17 December 2025 :
December 15, 2025 - USA. DPI Year End Report 2025
Majority of Capital Juries in 2025 Rejected Death Sentences
The Death Penalty Information Center released its Year End Report today, detailing the death penalty practices of 2025. The Report notes divergent and contradictory trends. On one hand, public opinion polls recorded historically low support for the death penalty, and the highest opposition in 50 years. New research about death sentencing is consistent with these findings. DPIC found that when capital juries were asked to choose between life and death, the majority, 56%*, rejected the death penalty. Stunningly, only 14* juries nationwide were able to unanimously agree to impose death sentences out of more than 50 capital trials. On the other hand, a small number of elected officials pushed executions to their highest level in 15 years, with 48* executions. Florida, which executed only one person in 2024, carried out 19* executions this year – 40% of the national total.
“The increase in this year’s execution numbers was caused by the outlier state of Florida, where the governor set a record number of executions,” said Robin Maher, Executive Director of the Death Penalty Information Center. “The data show that the decisions of Gov. DeSantis and other elected officials are increasingly at odds with the decisions of American juries and the opinions of the American public.”

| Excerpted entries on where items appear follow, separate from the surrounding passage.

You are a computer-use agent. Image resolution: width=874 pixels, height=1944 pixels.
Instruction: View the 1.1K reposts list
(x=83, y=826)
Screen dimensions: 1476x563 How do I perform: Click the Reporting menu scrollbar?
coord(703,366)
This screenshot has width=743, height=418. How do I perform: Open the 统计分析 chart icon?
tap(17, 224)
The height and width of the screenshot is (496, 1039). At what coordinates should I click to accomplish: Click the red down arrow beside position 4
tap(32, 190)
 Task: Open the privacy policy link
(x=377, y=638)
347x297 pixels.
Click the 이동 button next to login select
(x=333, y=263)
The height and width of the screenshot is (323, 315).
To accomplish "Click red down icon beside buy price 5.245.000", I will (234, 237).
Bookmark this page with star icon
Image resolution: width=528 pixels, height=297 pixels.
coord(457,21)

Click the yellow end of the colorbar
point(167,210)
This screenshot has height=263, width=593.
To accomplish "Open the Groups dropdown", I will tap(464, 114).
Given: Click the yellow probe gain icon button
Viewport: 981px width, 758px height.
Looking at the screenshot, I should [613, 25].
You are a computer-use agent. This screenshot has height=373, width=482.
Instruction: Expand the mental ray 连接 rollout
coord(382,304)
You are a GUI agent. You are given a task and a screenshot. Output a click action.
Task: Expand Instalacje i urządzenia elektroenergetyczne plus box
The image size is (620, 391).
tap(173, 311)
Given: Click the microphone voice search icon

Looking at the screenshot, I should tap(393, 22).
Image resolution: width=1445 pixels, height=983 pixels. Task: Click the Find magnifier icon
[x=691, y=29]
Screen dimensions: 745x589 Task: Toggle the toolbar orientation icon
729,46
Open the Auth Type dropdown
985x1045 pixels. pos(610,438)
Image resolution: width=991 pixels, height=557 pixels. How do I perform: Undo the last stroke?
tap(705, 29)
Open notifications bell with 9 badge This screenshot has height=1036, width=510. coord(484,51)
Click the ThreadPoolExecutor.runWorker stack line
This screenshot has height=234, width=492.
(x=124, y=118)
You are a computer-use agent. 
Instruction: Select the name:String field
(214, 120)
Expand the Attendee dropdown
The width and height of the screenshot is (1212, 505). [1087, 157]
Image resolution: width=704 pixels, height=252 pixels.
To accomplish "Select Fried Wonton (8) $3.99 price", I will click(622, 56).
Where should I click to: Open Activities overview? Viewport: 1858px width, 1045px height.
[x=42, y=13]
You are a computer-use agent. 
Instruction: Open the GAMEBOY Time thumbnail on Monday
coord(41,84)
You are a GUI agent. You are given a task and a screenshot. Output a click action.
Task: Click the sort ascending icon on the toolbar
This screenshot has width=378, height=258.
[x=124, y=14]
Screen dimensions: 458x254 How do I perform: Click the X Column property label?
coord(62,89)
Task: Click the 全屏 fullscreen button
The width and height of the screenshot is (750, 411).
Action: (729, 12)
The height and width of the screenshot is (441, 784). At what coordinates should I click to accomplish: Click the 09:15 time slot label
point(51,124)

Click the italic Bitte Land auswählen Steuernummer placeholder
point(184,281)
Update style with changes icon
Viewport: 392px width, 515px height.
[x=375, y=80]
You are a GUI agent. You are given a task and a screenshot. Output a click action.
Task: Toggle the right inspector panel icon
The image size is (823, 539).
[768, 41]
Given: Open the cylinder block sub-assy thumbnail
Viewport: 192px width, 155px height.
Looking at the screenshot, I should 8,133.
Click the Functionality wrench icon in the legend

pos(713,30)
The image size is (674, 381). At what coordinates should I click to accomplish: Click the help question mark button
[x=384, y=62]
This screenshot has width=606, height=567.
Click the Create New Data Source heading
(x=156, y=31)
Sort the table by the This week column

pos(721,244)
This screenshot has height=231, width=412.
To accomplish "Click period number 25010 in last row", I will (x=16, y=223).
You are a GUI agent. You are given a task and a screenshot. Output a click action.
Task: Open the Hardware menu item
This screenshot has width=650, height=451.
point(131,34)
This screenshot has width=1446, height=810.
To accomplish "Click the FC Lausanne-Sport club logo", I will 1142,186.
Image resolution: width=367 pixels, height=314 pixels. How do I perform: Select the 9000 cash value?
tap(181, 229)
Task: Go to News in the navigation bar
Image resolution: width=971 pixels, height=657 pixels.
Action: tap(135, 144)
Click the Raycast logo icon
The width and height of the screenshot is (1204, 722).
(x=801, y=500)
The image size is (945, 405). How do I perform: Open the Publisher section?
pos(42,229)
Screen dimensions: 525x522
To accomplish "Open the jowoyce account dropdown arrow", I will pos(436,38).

Use of the death penalty remains extremely isolated and concentrated. Only four states — Florida, Alabama, South Carolina, and Texas — were responsible for nearly three-quarters (72%*) of executions. Just three states — Alabama, California, and Florida — imposed 14* new death sentences, or 64%* of 22* new death sentences this year.
Longstanding concerns about unfairness in the application of the death penalty continued this year. The vast majority (83%) of people executed in 2025 had evidence of serious mental illness, intellectual disability, and/or severe childhood trauma or abuse. Eight were under 21 at the time of their crime. Thirteen people who were executed had been sentenced to death by non-unanimous juries. Ten people executed, including seven in Florida, were military veterans. As standards for representation have improved, defendants with these types of vulnerabilities have become less likely to be sentenced to death.
Methods of execution were the subject of legislation, litigation, and controversy in a dozen states. Louisiana adopted nitrogen gas as a method of execution and ended a 15 year pause with the execution of Jessie Hoffman in March. Witnesses reported that Mr. Hoffman “shook” and “jerked” during his execution. South Carolina continued to use the firing squad despite an autopsy report showing that shooters missed the heart of prisoner Mikal Mahdi in April. In Alabama, Anthony Boyd’s troubling nitrogen gas execution lasted nearly 40 minutes and prompted a passionate dissent from three of the Supreme Court’s justices.
The U.S. Supreme Court denied every request to stay an execution in 2025, a continued retreat from the critical role it has historically played in regulating and limiting the use of the death penalty.
*New death sentence numbers are accurate of December 15, 2025, at 9am ET. These numbers are subject to change if additional death sentences are handed down before the end of 2025. Asterisks indicate numbers that are subject to change. Execution totals include executions scheduled for December 17 and 18.